2. Our team is composed of two research groups with expertise in stem cell biology. In addition to creating highly skilled jobs, the proposed research activities will create an interdisciplinary education environment for training the next generation of California citizens at all levels, including high school, undergraduate, graduate students, as well as postdoctoral fellows.

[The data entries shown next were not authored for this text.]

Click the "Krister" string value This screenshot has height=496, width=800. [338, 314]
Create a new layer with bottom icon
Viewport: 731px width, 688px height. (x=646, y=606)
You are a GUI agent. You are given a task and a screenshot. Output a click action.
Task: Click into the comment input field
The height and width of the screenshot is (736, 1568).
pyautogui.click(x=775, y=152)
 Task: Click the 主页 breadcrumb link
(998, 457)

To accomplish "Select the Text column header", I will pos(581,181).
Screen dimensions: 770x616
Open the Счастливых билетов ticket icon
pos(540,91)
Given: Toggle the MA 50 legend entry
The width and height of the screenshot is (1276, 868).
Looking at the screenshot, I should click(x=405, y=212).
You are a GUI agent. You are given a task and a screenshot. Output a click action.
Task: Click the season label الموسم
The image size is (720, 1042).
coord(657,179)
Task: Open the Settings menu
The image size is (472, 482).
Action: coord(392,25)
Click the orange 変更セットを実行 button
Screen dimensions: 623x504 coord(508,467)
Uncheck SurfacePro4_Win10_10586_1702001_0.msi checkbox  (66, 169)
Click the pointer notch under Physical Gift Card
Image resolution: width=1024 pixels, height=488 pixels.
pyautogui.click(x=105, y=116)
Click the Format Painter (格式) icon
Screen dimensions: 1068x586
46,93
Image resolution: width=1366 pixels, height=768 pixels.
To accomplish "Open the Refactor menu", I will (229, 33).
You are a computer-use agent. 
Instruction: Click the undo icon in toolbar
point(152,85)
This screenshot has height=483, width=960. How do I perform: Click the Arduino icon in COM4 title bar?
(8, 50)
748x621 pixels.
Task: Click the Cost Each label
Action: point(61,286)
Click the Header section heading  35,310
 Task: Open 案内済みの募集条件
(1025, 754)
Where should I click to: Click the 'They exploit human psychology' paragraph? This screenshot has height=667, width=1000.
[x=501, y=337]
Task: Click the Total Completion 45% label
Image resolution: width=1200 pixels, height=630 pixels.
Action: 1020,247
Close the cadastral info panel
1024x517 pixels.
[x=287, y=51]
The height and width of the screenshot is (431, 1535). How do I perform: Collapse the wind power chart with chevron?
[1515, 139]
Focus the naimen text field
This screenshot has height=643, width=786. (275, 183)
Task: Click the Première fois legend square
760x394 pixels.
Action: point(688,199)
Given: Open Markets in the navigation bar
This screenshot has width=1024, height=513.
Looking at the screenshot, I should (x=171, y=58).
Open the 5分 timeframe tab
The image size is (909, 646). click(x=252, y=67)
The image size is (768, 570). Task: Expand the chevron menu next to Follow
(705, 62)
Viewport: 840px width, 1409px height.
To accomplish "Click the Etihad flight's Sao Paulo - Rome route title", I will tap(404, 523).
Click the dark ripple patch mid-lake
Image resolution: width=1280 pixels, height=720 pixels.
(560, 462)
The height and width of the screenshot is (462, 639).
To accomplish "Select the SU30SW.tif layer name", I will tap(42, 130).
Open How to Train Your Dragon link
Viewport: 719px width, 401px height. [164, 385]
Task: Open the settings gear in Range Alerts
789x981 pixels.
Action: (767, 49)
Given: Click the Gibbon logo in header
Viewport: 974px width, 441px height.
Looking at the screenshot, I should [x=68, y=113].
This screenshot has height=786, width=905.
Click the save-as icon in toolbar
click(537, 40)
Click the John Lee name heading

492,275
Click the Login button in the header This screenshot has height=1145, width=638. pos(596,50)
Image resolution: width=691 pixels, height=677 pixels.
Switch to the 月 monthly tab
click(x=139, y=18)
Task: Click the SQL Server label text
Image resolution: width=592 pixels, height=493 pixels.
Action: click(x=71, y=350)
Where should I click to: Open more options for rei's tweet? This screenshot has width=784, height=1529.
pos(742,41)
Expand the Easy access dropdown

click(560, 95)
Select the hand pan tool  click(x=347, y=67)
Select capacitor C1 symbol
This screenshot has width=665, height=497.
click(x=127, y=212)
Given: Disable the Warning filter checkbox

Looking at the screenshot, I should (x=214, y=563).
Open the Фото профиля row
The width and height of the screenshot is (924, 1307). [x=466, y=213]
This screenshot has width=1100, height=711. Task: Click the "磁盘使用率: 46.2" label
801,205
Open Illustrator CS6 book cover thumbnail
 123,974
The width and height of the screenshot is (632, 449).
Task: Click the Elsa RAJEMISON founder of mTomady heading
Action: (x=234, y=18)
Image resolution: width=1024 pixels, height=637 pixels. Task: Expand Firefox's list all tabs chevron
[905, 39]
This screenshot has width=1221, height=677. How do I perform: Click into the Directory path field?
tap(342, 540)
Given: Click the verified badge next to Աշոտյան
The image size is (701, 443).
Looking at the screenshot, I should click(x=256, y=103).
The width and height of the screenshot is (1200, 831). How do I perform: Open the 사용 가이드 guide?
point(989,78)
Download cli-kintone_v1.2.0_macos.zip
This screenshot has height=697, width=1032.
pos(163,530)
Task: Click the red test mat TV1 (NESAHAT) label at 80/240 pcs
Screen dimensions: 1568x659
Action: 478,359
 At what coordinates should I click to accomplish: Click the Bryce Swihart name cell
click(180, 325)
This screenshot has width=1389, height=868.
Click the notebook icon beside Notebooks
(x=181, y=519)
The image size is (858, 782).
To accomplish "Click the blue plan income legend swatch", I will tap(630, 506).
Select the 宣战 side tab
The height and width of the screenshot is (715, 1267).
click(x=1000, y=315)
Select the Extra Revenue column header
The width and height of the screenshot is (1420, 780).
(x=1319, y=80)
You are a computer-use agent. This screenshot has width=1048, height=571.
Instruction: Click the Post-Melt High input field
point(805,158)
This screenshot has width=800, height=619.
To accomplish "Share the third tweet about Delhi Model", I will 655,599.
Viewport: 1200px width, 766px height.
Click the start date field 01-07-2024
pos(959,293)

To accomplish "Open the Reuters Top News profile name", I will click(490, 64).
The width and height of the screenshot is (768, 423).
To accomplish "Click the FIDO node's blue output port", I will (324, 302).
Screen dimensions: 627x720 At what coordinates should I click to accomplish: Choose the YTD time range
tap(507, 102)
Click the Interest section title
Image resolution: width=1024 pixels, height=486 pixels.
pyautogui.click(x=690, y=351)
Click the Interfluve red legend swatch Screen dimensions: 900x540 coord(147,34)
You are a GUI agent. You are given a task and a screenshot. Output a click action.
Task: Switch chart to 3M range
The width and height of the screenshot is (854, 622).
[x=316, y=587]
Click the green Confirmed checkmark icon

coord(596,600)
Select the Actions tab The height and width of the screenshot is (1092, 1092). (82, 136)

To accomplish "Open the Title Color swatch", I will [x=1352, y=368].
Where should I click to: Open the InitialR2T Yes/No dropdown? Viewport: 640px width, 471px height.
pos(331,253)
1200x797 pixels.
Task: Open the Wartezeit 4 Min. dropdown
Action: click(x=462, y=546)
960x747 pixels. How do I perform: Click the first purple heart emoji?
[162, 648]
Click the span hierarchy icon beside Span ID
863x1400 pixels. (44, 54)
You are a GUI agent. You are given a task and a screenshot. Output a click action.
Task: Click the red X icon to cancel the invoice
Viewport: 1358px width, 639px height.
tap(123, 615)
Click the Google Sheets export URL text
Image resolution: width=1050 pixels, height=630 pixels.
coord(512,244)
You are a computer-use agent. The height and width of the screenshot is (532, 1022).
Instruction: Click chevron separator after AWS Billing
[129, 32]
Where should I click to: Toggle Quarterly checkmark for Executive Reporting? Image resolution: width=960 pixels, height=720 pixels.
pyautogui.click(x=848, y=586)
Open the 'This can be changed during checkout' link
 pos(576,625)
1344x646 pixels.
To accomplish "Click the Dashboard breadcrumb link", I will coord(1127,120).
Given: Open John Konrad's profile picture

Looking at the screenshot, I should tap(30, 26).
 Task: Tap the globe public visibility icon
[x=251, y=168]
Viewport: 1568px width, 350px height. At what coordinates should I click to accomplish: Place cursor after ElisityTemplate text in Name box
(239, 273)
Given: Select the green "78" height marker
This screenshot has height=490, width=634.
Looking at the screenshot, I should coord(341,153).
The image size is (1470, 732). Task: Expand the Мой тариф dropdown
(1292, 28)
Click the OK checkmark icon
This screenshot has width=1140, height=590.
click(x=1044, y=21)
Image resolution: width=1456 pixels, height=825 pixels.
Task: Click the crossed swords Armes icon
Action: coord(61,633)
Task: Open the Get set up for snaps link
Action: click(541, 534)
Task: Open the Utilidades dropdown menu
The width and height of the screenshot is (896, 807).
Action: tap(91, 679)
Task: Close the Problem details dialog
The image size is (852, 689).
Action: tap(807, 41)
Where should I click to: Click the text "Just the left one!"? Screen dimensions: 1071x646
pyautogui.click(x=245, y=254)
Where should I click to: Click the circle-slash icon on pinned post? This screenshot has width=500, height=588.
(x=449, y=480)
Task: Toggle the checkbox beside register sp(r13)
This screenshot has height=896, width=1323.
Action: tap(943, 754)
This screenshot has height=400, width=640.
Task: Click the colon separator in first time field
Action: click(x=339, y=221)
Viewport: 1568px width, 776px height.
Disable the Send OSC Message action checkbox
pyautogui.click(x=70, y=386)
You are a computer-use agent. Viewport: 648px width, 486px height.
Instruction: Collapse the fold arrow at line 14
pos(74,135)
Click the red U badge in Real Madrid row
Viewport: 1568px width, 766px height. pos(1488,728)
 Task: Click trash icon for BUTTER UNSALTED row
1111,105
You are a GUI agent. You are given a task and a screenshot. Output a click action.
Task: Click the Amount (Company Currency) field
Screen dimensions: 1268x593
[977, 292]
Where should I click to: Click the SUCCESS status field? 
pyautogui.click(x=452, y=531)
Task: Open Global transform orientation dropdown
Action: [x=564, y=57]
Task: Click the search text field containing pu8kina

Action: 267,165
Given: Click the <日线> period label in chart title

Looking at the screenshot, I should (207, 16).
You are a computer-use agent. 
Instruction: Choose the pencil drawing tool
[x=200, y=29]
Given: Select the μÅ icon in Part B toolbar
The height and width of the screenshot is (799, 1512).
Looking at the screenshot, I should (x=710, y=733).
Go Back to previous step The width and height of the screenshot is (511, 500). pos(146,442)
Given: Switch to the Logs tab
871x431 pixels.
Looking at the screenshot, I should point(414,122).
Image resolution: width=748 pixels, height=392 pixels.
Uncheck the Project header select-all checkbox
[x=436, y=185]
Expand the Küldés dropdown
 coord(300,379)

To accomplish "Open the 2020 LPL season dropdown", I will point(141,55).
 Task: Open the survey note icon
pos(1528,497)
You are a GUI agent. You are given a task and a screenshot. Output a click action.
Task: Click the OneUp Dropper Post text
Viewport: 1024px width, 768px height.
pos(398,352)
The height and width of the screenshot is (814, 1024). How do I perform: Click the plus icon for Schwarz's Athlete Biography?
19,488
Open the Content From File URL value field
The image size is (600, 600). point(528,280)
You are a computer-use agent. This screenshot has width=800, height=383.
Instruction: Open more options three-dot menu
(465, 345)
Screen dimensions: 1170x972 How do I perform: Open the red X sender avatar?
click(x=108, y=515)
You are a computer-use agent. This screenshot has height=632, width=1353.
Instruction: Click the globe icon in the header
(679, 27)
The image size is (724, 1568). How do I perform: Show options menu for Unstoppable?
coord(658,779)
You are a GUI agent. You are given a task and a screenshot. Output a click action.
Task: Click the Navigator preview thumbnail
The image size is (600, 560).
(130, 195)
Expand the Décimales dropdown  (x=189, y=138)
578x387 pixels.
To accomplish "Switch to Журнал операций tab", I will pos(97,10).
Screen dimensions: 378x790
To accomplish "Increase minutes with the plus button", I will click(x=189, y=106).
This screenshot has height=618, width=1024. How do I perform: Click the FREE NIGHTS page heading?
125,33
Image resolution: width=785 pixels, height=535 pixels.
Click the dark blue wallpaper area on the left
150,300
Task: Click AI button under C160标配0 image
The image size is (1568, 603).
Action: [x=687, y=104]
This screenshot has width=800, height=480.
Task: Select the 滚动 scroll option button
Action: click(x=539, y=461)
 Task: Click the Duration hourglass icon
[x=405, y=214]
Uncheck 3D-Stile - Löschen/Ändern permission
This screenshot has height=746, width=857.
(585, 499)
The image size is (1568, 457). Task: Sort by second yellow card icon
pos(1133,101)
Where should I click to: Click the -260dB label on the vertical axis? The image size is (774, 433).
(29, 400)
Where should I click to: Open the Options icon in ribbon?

3. All scientific findings produced from these studies will be publicly available to non-profit and academic organizations in California, and any intellectual property developed by this project will be developed under the guidelines of CIRM to benefit the State of California.

Review Summary: 

X chromosome inactivation (XCI) is a process by which one of the two X chromosomes in female cells is silenced through epigenetic mechanisms, resulting in no expression of most of the genes residing on the inactive X chromosome. This silencing ensures equal expression of X-linked genes in male and female cells, which is critical for normal cell function. Human embryonic stem cells (hESCs) display various X chromosome states, including a state in which both X chromosomes are active and another state in which one X chromosome is active and the other is inactive. In some cases, the inactive X chromosome displays epigenetic abnormalities. The applicant proposes to interrogate how these different states are established and how they affect the behavior of hESC. The goal is to clarify the XCI process in human cells and to determine whether certain X chromosome states compromise the utility of hESCs for basic and clinical applications.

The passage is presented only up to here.